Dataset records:
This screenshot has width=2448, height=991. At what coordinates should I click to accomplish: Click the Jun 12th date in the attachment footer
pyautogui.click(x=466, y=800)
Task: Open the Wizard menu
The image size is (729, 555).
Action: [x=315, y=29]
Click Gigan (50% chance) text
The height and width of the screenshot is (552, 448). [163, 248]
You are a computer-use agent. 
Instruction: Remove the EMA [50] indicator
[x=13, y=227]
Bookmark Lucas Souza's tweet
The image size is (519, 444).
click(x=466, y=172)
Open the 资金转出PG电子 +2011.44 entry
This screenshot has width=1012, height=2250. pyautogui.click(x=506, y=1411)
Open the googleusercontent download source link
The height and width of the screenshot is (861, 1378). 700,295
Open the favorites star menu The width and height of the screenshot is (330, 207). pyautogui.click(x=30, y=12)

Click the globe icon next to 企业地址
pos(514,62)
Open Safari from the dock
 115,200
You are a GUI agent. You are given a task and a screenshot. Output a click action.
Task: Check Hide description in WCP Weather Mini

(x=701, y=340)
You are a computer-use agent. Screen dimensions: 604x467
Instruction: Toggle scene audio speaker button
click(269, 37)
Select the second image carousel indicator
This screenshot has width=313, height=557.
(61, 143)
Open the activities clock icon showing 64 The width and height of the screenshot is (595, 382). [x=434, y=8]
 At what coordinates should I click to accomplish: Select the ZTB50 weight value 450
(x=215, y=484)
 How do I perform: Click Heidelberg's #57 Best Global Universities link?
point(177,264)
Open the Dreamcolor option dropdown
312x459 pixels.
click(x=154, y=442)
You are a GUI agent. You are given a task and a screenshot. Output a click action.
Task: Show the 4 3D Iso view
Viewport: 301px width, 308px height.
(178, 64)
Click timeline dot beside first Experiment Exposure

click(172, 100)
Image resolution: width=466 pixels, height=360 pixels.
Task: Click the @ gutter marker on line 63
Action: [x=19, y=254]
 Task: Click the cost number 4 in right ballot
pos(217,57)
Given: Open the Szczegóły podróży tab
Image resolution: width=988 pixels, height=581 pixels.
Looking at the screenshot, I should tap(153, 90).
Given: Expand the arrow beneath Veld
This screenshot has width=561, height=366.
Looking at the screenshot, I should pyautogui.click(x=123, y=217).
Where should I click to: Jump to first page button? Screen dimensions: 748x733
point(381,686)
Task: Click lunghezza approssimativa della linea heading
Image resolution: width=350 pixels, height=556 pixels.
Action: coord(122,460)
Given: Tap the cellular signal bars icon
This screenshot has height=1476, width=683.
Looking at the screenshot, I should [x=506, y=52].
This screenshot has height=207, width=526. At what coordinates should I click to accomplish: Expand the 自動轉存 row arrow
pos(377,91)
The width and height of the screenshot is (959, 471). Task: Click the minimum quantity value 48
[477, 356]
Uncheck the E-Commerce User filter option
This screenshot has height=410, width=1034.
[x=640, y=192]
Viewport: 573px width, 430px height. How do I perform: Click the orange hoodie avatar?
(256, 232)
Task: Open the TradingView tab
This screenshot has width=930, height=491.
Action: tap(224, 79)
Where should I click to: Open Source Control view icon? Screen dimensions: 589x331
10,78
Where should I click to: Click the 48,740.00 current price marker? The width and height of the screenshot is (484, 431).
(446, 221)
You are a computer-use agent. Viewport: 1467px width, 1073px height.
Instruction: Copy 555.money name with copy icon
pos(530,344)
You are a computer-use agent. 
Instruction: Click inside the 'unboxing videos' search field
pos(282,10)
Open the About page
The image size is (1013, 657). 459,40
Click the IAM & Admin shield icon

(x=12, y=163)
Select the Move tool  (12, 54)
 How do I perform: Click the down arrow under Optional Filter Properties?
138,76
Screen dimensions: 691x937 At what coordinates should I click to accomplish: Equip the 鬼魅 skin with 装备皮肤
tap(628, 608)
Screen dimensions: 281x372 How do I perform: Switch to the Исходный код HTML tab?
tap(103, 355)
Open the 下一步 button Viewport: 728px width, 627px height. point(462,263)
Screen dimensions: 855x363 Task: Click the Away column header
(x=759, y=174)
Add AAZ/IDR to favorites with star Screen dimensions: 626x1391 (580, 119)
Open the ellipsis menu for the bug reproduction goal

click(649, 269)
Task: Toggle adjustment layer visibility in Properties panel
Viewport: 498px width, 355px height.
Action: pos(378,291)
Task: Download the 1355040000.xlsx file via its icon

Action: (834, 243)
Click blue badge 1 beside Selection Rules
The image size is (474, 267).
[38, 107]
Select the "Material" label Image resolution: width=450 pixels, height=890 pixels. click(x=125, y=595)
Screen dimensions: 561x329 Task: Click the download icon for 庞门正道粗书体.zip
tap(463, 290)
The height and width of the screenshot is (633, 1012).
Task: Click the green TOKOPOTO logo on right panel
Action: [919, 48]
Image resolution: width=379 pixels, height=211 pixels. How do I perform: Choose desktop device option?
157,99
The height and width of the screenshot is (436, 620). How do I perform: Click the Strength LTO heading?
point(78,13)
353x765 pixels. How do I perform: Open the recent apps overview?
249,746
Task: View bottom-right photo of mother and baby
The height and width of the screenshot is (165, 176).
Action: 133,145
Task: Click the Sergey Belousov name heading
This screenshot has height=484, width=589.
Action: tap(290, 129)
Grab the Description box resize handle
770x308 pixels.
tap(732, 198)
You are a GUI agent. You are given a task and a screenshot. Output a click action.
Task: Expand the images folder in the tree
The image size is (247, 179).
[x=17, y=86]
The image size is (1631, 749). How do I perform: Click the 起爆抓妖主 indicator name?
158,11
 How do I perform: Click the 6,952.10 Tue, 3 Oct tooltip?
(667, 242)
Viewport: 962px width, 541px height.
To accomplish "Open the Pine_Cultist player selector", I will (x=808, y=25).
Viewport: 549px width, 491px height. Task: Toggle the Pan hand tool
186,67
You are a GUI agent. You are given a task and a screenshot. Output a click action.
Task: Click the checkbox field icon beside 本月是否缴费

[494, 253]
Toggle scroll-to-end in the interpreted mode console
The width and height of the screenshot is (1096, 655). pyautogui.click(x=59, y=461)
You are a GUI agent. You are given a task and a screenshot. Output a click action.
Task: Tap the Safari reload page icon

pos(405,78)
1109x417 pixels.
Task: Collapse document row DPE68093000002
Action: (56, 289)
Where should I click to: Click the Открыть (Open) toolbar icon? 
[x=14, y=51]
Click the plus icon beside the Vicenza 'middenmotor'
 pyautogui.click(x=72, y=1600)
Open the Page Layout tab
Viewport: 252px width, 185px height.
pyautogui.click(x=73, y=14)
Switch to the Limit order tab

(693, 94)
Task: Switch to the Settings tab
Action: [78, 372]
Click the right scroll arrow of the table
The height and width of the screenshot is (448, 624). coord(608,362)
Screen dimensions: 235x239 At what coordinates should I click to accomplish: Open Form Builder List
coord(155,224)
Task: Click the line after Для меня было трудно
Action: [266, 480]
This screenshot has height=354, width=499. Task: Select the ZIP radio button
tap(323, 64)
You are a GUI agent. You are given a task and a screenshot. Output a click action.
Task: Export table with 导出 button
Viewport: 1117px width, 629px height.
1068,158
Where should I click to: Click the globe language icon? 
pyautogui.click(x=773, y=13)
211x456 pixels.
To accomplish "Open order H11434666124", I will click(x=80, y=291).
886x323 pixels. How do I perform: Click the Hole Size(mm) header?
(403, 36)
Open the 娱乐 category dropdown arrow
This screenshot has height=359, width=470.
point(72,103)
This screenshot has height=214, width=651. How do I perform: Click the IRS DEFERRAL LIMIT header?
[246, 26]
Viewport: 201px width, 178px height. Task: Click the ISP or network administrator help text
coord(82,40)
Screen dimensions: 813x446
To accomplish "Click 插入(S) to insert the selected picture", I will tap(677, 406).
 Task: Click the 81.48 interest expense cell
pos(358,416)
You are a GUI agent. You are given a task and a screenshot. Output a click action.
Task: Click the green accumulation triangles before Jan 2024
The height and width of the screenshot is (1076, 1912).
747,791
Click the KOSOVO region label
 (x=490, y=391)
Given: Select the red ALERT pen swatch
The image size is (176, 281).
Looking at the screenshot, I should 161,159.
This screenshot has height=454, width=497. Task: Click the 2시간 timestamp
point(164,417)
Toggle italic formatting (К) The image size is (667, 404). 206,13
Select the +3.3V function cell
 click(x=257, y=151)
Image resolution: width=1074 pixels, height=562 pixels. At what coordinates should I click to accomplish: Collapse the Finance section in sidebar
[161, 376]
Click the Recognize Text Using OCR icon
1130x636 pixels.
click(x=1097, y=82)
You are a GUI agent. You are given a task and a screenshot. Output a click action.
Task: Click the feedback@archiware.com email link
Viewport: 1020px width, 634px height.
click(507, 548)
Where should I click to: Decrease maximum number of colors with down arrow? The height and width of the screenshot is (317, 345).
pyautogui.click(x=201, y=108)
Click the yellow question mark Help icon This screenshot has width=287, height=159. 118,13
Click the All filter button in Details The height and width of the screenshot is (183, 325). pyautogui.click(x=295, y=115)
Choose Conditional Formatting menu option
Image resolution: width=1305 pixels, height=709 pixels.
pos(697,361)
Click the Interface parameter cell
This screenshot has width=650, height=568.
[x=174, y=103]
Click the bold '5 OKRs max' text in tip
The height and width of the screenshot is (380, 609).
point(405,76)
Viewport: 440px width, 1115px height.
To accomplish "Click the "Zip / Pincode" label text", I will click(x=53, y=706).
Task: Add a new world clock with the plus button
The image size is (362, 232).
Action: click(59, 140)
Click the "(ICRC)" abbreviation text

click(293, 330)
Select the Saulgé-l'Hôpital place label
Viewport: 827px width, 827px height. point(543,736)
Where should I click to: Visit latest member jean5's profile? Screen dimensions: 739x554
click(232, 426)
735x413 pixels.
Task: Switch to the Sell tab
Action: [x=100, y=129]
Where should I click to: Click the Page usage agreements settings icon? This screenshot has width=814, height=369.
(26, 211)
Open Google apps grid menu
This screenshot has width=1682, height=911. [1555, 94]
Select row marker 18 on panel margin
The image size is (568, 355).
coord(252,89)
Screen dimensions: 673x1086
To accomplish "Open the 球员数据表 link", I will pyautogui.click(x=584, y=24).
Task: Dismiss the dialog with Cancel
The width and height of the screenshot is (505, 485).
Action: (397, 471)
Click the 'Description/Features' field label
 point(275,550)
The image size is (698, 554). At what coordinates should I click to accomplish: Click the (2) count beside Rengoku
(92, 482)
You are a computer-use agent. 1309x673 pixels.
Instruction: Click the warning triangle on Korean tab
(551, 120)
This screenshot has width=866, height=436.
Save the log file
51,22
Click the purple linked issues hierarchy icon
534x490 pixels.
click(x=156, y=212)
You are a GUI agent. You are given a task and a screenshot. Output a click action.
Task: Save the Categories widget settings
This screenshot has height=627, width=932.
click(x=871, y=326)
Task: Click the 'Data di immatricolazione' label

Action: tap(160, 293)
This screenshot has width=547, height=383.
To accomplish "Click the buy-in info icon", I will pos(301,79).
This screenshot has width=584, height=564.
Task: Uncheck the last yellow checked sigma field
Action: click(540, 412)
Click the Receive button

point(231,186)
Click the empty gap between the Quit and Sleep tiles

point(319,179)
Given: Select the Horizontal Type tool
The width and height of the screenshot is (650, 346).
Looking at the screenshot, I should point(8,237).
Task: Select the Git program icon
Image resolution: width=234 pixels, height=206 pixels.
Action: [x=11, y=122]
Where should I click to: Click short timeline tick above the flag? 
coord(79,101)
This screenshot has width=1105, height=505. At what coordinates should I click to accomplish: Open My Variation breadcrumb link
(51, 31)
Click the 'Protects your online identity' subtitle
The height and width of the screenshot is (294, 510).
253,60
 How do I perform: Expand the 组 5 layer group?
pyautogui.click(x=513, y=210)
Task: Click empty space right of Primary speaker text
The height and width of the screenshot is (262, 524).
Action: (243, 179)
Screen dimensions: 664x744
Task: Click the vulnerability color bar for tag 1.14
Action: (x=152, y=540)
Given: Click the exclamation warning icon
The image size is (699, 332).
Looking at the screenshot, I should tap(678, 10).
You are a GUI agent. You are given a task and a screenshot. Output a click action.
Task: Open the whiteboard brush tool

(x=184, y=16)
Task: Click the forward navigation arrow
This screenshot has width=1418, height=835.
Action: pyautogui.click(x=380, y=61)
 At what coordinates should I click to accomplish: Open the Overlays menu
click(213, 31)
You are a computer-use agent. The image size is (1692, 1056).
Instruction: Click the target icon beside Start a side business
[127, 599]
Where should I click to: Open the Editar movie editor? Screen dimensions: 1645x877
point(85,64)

• TRY IT
The answer is each line from the entries above in which the word "computer" occurs.

• RESULT FOR THIS TASK
You are a computer-use agent. 
You are a computer-use agent. Screen dimensions: 604x467
You are a computer-use agent. Viewport: 1467px width, 1073px height.
You are a computer-use agent. 
You are a computer-use agent. 1309x673 pixels.
You are a computer-use agent. The image size is (1692, 1056).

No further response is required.